Would you print the lines below exactly, beginning at the line that has "Screen dimensions: 996x560" and stopping after the line that has "Image resolution: width=935"? Only those lines, and no pictures.

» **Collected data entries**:
────

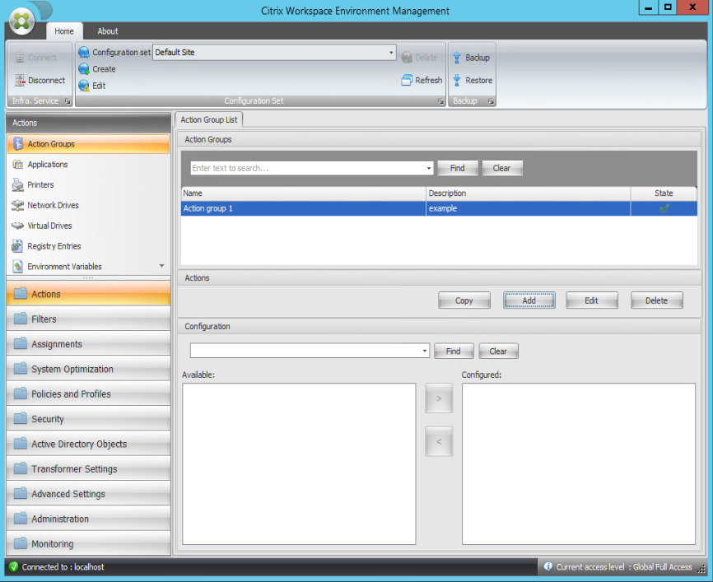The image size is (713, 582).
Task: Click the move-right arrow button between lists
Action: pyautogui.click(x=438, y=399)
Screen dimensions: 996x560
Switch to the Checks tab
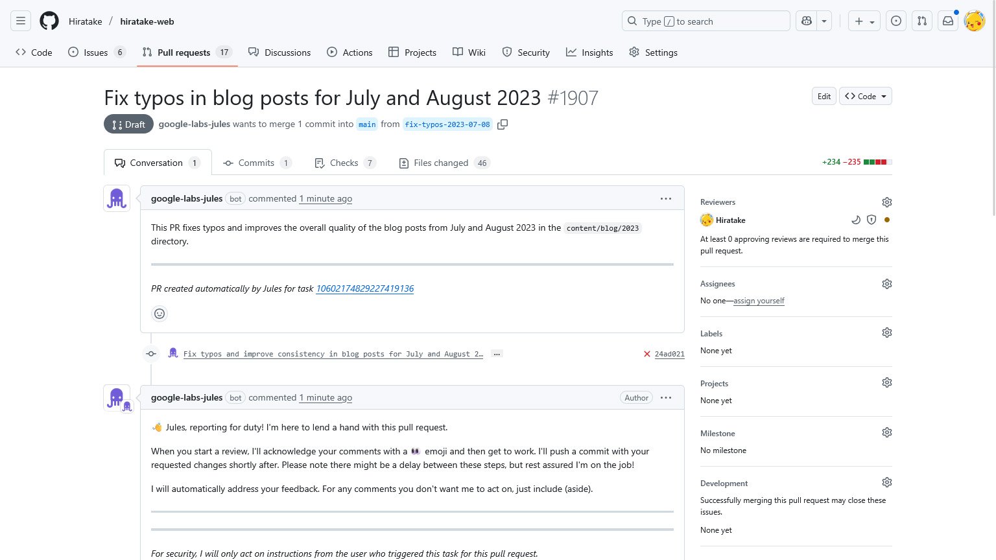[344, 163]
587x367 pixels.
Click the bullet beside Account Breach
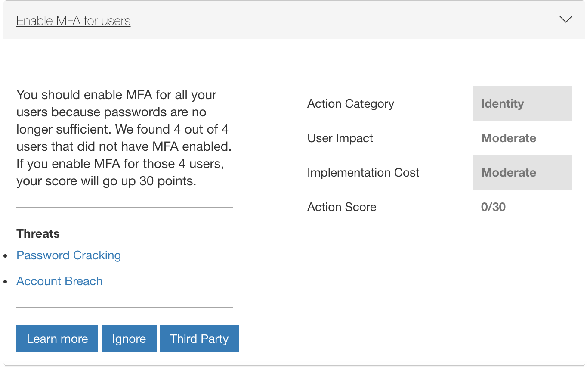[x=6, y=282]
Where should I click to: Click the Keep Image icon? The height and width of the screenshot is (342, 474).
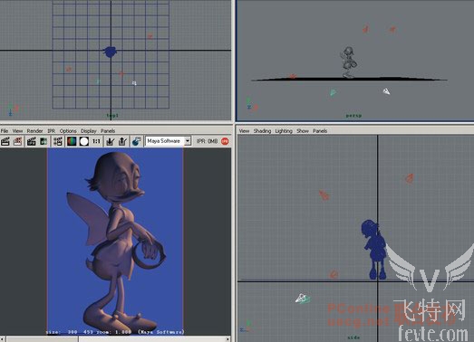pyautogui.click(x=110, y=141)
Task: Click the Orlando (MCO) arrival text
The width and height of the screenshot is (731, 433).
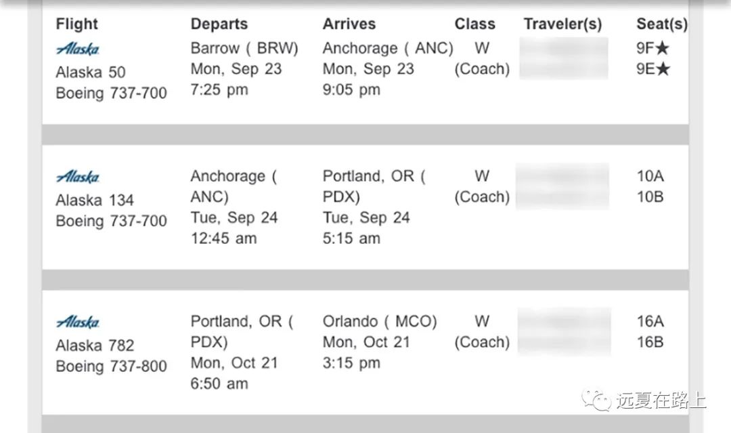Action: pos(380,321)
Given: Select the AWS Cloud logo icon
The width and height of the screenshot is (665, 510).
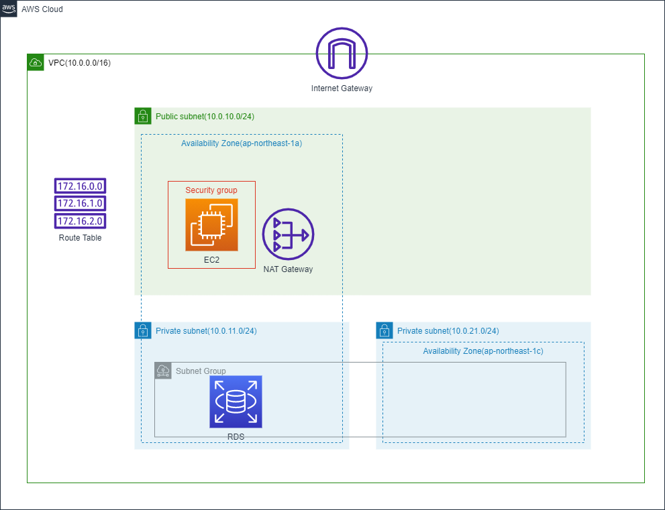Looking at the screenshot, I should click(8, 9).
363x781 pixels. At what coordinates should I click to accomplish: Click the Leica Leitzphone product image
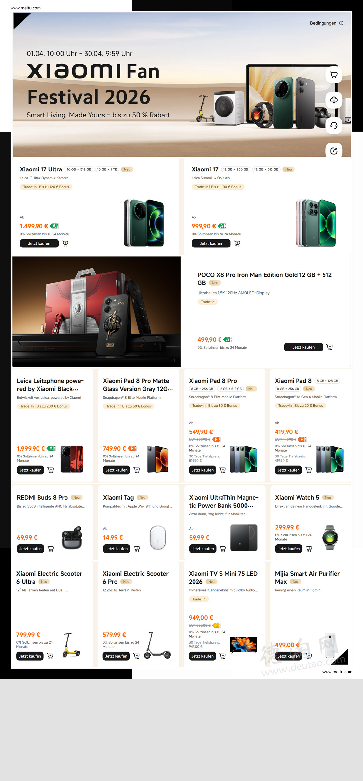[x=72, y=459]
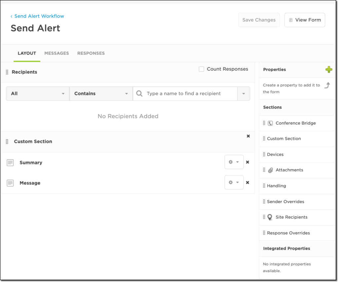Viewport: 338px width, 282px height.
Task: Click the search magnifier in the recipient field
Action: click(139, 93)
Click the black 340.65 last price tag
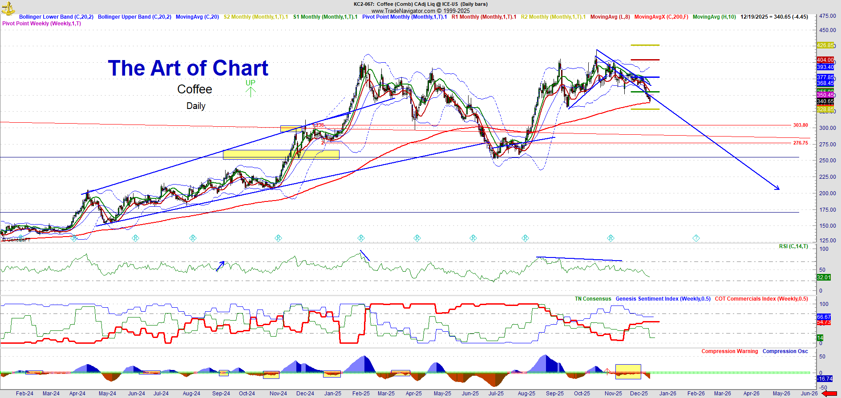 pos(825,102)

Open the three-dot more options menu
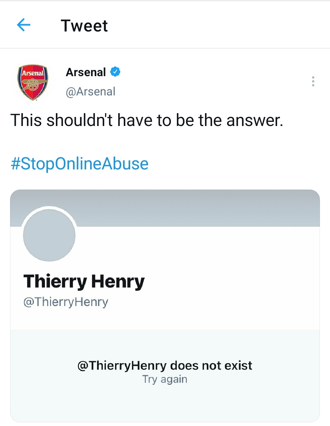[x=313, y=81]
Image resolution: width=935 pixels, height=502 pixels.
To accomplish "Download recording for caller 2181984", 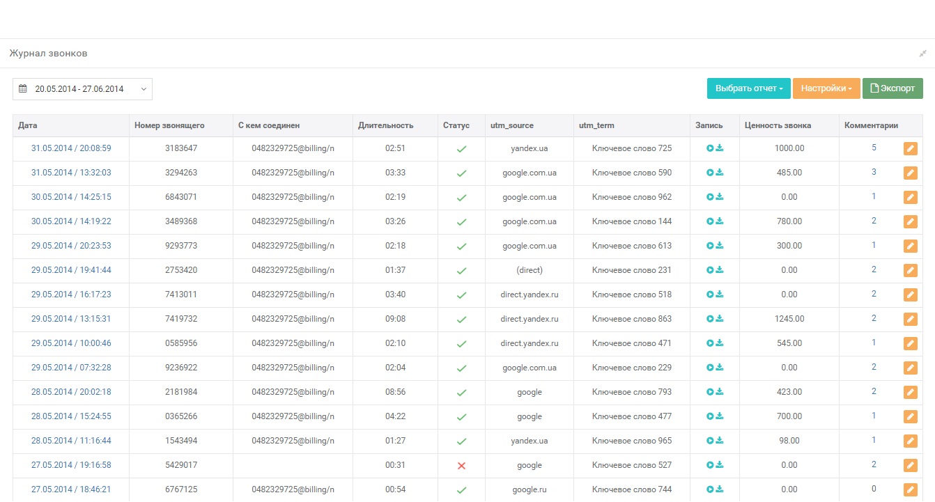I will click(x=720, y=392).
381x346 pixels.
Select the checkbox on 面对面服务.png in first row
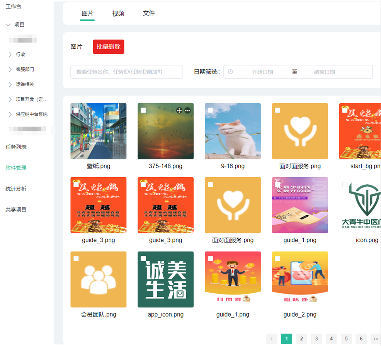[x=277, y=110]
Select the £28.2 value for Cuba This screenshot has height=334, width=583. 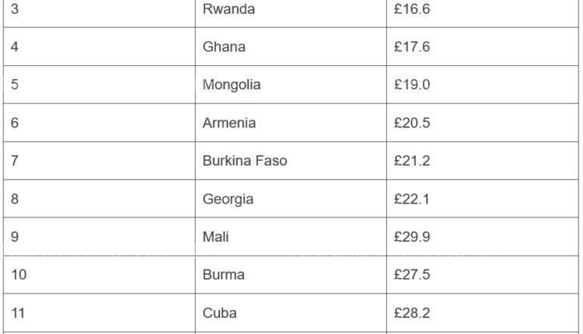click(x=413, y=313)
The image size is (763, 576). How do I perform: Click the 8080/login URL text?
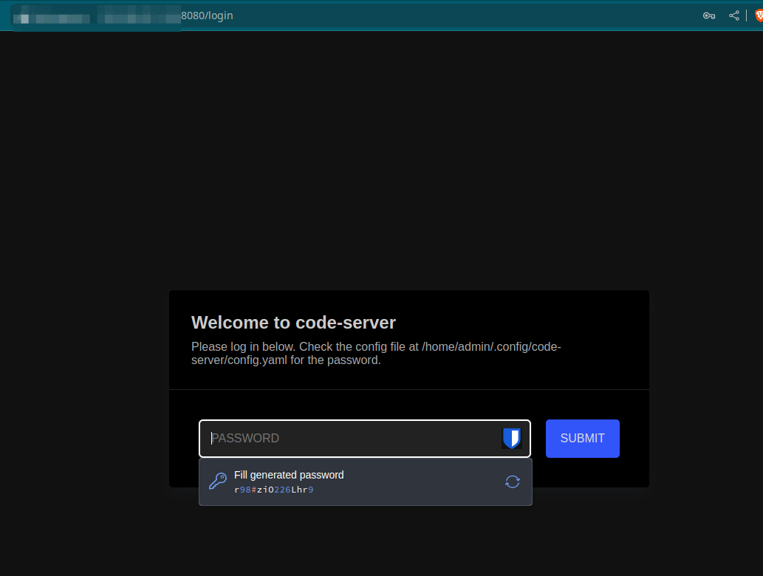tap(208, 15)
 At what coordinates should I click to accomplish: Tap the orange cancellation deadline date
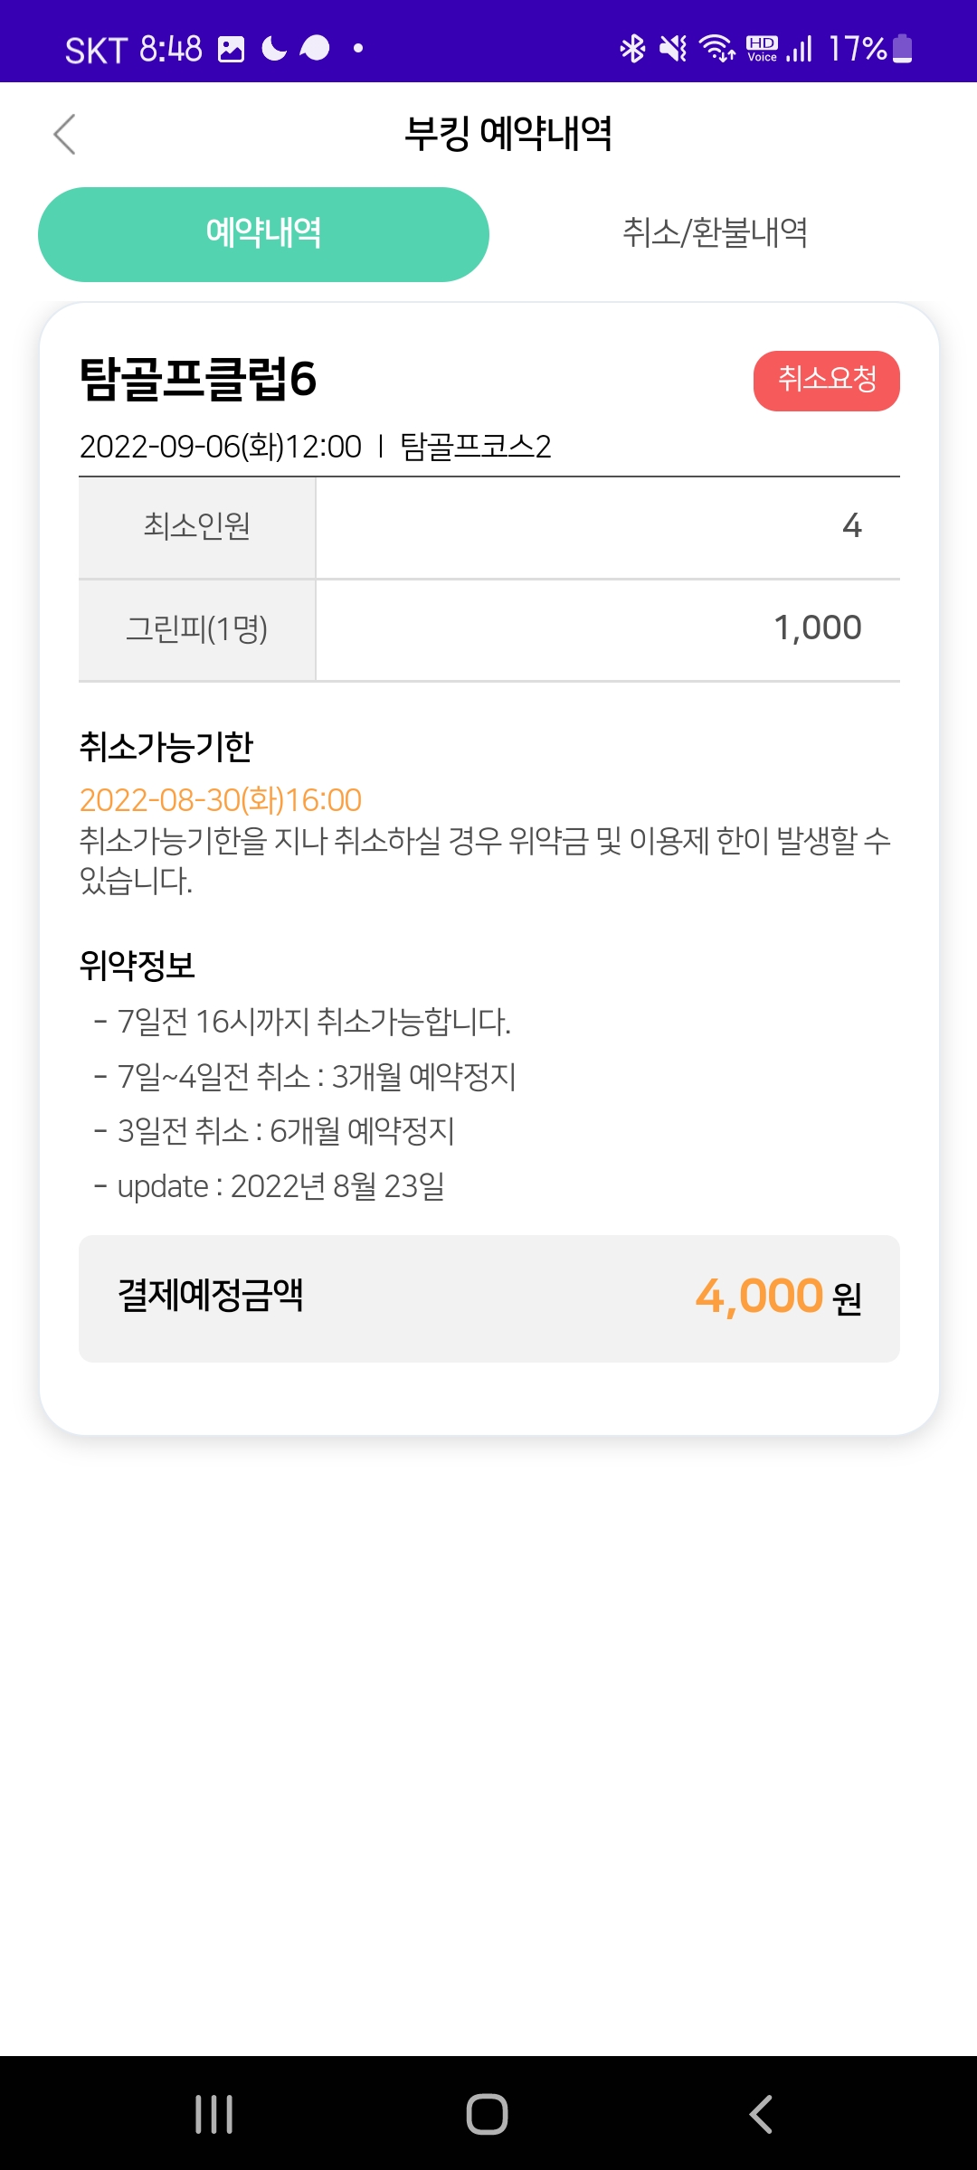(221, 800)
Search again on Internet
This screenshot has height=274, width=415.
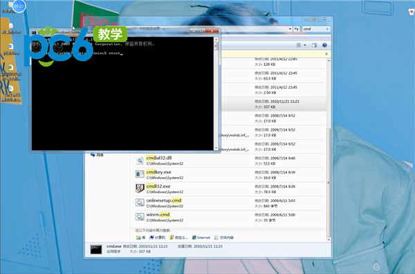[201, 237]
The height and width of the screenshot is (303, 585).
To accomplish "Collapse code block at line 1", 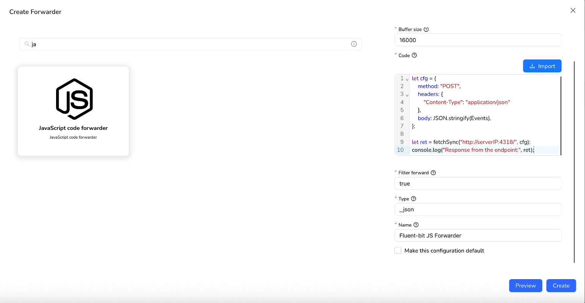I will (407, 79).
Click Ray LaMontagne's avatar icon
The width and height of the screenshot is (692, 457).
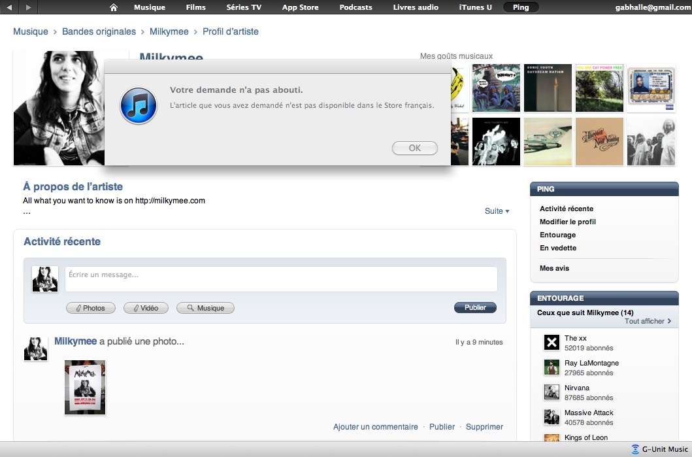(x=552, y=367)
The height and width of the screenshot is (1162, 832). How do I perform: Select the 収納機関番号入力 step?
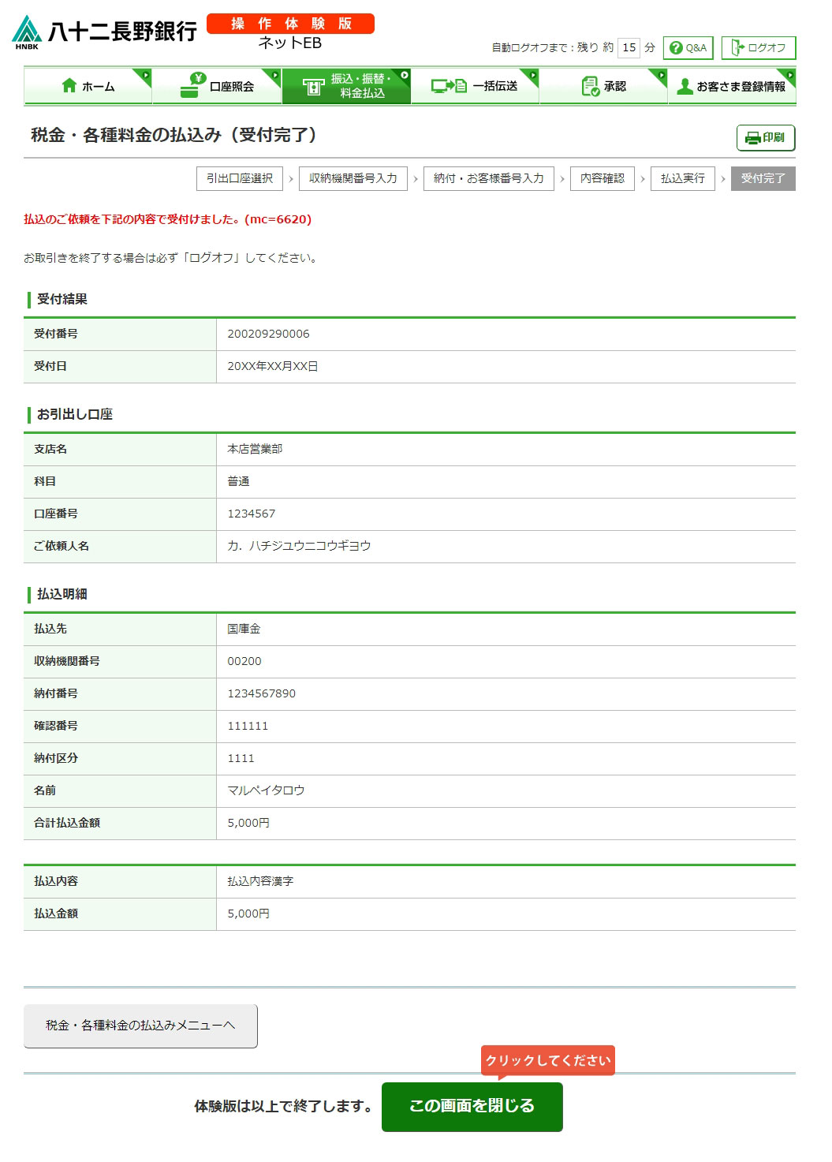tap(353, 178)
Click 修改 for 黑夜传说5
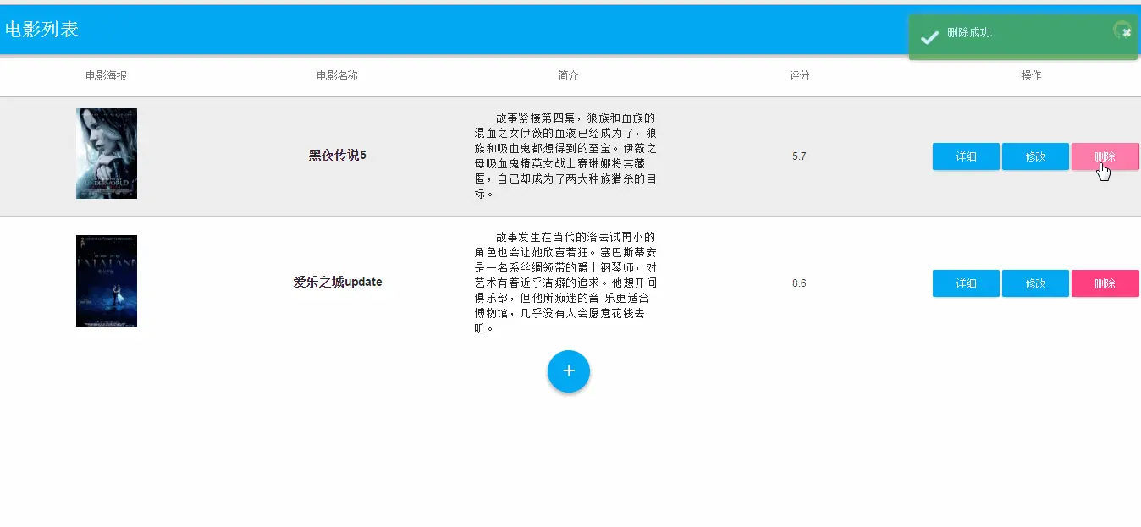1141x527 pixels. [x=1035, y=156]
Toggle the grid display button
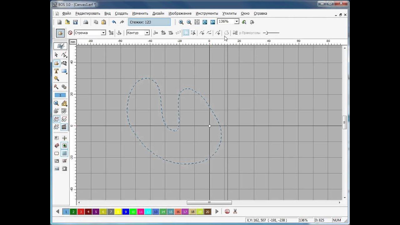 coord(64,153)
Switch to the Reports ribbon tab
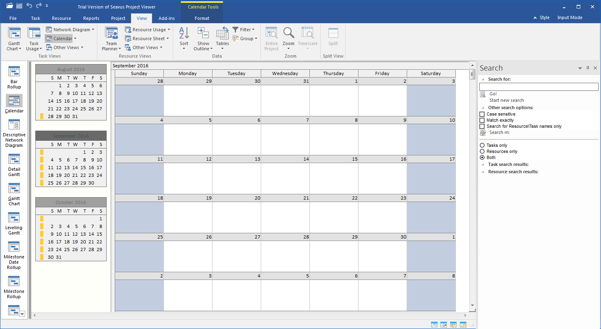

────

» **Exercise answer**:
Screen dimensions: 996x560
Switch to the Checks tab
[344, 163]
587x367 pixels.
Click the bullet beside Account Breach
[x=6, y=282]
Where should I click to: Click the Keep Image icon? The height and width of the screenshot is (342, 474).
pyautogui.click(x=110, y=141)
Task: Click the Orlando (MCO) arrival text
The width and height of the screenshot is (731, 433).
Action: pos(380,321)
Given: Select the AWS Cloud logo icon
The width and height of the screenshot is (665, 510).
Looking at the screenshot, I should click(8, 9).
363x781 pixels. At what coordinates should I click to accomplish: Click the Leica Leitzphone product image
[x=72, y=459]
Viewport: 338px width, 282px height.
Task: Click the search magnifier in the recipient field
Action: click(139, 93)
Click the black 340.65 last price tag
 pos(825,102)

Open the three-dot more options menu
[x=313, y=81]
Image resolution: width=935 pixels, height=502 pixels.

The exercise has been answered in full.